TCP Window Size Scaling

Hi Rene,

You have mentioned " Above you can see that in the SYN,ACK message that the raspberry pi wants to use a window size of 29200. My computer wants to use a window size of 4194304 which is irrelevant now since we are sending data to the raspberry pi."
But in the Wireshark, win = 65535 and ws = 128. Hence window size would be 8,388,480 which is double of your mentioned value.

Hi Rosna,

You are correct, not sure how I came up with 4194304 but it has been fixed.

Thanks for letting me know!

Rene

Hello Rene,
I’ve got a question regarding this statement:

“the raspberry pi is unable to receive any more data at this moment and the TCP transmission will be paused for awhile while the receive buffer is processed.”

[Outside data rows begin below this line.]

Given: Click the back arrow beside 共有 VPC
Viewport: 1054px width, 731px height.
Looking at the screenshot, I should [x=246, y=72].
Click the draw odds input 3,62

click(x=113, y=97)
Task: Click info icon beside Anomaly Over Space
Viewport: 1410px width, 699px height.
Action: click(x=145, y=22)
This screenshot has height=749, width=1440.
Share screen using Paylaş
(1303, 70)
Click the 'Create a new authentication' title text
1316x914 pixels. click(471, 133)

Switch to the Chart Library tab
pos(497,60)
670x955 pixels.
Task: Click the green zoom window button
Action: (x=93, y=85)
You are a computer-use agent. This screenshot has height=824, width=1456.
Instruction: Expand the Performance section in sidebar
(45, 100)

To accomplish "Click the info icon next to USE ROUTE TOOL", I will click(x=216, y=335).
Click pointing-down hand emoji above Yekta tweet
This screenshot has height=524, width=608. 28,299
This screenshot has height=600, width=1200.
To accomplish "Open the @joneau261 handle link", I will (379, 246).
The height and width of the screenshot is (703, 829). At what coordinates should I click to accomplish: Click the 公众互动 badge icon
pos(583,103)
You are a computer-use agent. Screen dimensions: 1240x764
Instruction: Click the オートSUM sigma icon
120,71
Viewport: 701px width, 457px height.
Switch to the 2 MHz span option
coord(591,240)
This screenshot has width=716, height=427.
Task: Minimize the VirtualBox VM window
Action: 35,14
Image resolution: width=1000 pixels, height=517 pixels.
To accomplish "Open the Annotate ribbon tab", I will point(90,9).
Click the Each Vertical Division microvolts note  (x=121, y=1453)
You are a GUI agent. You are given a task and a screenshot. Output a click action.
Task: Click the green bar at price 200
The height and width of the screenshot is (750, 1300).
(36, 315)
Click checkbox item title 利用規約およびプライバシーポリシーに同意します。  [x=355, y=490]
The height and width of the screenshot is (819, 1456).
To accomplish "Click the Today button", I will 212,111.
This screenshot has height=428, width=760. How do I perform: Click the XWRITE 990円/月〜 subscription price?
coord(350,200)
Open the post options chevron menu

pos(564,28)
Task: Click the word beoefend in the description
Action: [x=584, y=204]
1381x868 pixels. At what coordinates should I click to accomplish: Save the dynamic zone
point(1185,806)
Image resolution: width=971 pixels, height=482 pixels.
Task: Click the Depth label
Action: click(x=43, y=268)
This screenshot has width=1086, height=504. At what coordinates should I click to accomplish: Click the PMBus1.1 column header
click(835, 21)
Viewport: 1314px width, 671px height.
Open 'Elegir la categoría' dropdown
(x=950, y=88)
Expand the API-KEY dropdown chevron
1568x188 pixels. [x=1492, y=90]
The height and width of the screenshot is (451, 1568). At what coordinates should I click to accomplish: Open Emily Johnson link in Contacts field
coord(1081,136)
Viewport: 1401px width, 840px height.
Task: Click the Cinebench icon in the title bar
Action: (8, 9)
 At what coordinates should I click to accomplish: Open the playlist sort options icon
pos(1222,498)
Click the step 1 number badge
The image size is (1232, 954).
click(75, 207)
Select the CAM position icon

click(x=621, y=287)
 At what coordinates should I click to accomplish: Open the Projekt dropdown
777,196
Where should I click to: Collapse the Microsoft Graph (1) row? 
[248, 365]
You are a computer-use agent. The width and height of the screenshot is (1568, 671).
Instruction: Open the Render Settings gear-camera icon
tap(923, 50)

* This “awhile”, how long exactly will the sender wait before it calls it timeout?
* Is the timeout value something dependent of the device OS/NIC ? As there is no TTL value specified in the TCP header?

Thanks!

Hello Ray,

This all depends on the OS and its applications. Here’s an example for Windows 2000/XP/2003/Vista/7:

https://support.microsoft.com/nl-nl/help/170359/how-to-modify-the-tcp-ip-maximum-retransmission-time-out

TCP starts a retransmission timer when each outbound segment is handed down to IP. If no acknowledgment has been received for the data in a given segment before the timer expires, the segment is retransmitted, up to the TcpMaxDataRetransmissions value. The default value for this parameter is 5.

The retransmission timer is initialized to three seconds when a TCP connection is established. However, it is adjusted on the fly to match the characteristics of the connection by using Smoothed Round Trip Time (SRTT) calculations as described in RFC793. The timer for a given segment is doubled after each retransmission of that segment. By using this algorithm, TCP tunes itself to the normal delay of a connection. TCP connections that are made over high-delay links take much longer to time out than those that are made over low-delay links.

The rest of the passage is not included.